Proponía, en cambio, y con énfasis normativo, que los procesos de desarrollo se debían generar desde la base de la pirámide social. Ese era, para mí, su único y gran error, desde lo político, antropológico y ontológico. Acertó en el diagnóstico, pero falló en la solución. Un modelo así también es excluyente y fuente de grandes conflictos. No: ni desde afuera, ni desde arriba, ni desde abajo, sino desde adentro en todas las sociedades, culturas y comunidades.
Dejar a las élites económicas, a los “ricos”, por fuera del desarrollo o imponerles uno desde la base social también es excluyente. La necesidad de reconocimiento no tiene clase ni estrato social. Es el bien más preciado por todo ser humano. En su búsqueda, y con los modelos de desarrollo economicistas que seguimos, casi todos priorizamos la acumulación de bienes sobre otras riquezas, el tener sobre el ser, y ahí es cuando confundimos los fines con los medios.
Con casi todos compitiendo por los mismos recursos o satisfactores, por demás siempre limitados, es lógico que los más “ricos” se sientan ganadores, aunque no sea por mucho tiempo, porque siempre encontrarán a otro acumulador al cual sobrepasar en la carrera del rendimiento, que es también la del cansancio, sea físico o mental.

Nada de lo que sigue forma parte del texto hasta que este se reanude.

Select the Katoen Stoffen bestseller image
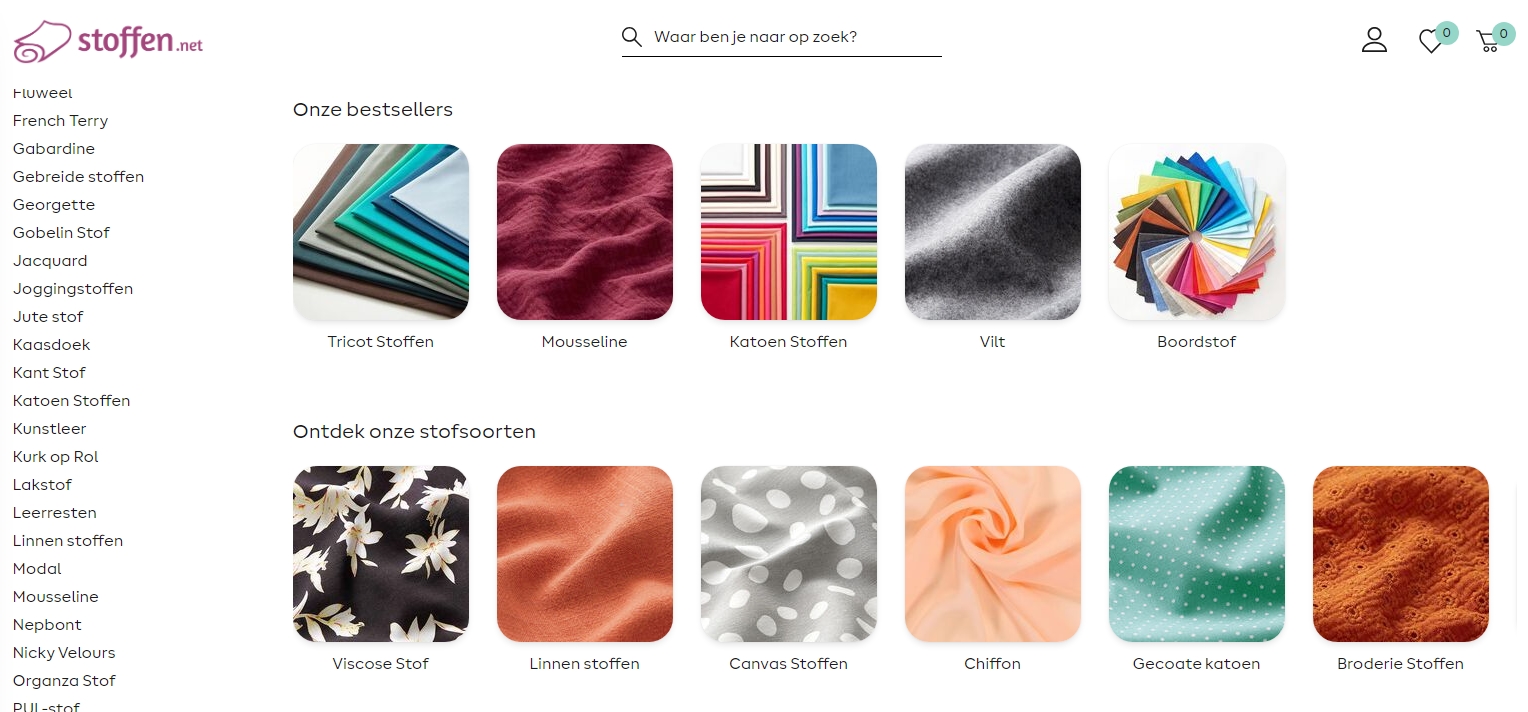Screen dimensions: 1528x712 tap(789, 232)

Ahí empieza su tragedia y la del resto de la sociedad, a la que suelen dirigir en tales condiciones. Poseídos por sus posesiones, temen exponer las pobrezas, frustraciones y miserias, inherentes a cualquier ser humano. Prefieren llevar la procesión por dentro, so pena de perder su estatus y su rótulo de ganadores. No necesitan amo, porque lo tienen bien interiorizado y son fieles esclavos del paradigma del “éxito” económico.
No suele haber, explícitamente, programas sociales para élites, porque creen y creemos, que lo tienen todo. Se autoexcluyen de ellos. Nunca se les verá en Bienestar Familiar y poco acuden a las comisarías de familia, a menos que sea por dinero y casi siempre camuflados para ocultar su origen.
Condenadas a dirigir lo público y lo privado en sociedades de castas y monárquicas como la nuestra, no podemos descuidar el bienestar de las élites; sus fuentes de sentido y reconocimiento. El modelo economicista de desarrollo predominante, también se agotó para ellas.
Ahora, ad portas de un nuevo plan de gobierno y con elecciones regionales a la vista, valdría la pena revisar nuestra concepción de desarrollo y atender también y explícitamente las pobrezas de nuestras élites. Excluirlas es injusto con ellas y peligroso para todos. ¡Van al timón!